* **Required action**: The answer should consist of each line from the data below that includes "computer".

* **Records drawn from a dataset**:

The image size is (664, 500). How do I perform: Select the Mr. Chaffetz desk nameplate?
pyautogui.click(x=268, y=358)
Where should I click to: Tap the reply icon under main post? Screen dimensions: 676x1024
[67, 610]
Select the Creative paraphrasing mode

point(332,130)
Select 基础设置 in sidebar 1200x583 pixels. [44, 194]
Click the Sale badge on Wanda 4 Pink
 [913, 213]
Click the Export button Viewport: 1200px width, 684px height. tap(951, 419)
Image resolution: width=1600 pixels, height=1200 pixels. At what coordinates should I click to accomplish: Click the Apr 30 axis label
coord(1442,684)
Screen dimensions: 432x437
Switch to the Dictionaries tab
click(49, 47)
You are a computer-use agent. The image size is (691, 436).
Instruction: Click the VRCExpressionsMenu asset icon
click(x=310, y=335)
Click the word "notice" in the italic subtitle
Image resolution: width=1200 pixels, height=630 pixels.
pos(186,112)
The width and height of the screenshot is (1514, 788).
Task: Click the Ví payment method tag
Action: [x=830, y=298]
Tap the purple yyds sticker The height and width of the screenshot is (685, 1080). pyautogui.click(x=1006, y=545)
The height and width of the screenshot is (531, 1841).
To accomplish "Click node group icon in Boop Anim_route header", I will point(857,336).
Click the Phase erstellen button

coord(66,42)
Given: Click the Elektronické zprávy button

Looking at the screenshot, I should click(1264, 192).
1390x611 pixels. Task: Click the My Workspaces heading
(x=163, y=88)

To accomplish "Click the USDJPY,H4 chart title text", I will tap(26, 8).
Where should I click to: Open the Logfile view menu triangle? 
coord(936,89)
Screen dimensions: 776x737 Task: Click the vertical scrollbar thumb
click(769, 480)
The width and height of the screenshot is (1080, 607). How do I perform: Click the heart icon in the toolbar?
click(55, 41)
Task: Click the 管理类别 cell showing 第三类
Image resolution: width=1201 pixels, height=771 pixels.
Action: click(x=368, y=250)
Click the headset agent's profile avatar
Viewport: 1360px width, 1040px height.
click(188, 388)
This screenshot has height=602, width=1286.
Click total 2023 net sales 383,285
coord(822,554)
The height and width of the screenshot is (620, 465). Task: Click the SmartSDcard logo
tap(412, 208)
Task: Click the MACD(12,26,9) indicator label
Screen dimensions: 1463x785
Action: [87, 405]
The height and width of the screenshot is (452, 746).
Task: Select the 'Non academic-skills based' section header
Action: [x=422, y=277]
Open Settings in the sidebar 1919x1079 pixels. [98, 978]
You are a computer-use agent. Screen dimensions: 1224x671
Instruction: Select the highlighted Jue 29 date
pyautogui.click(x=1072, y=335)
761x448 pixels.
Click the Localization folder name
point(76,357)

* **Task result**:
You are a computer-use agent. The image size is (691, 436).
You are a computer-use agent. Screen dimensions: 1224x671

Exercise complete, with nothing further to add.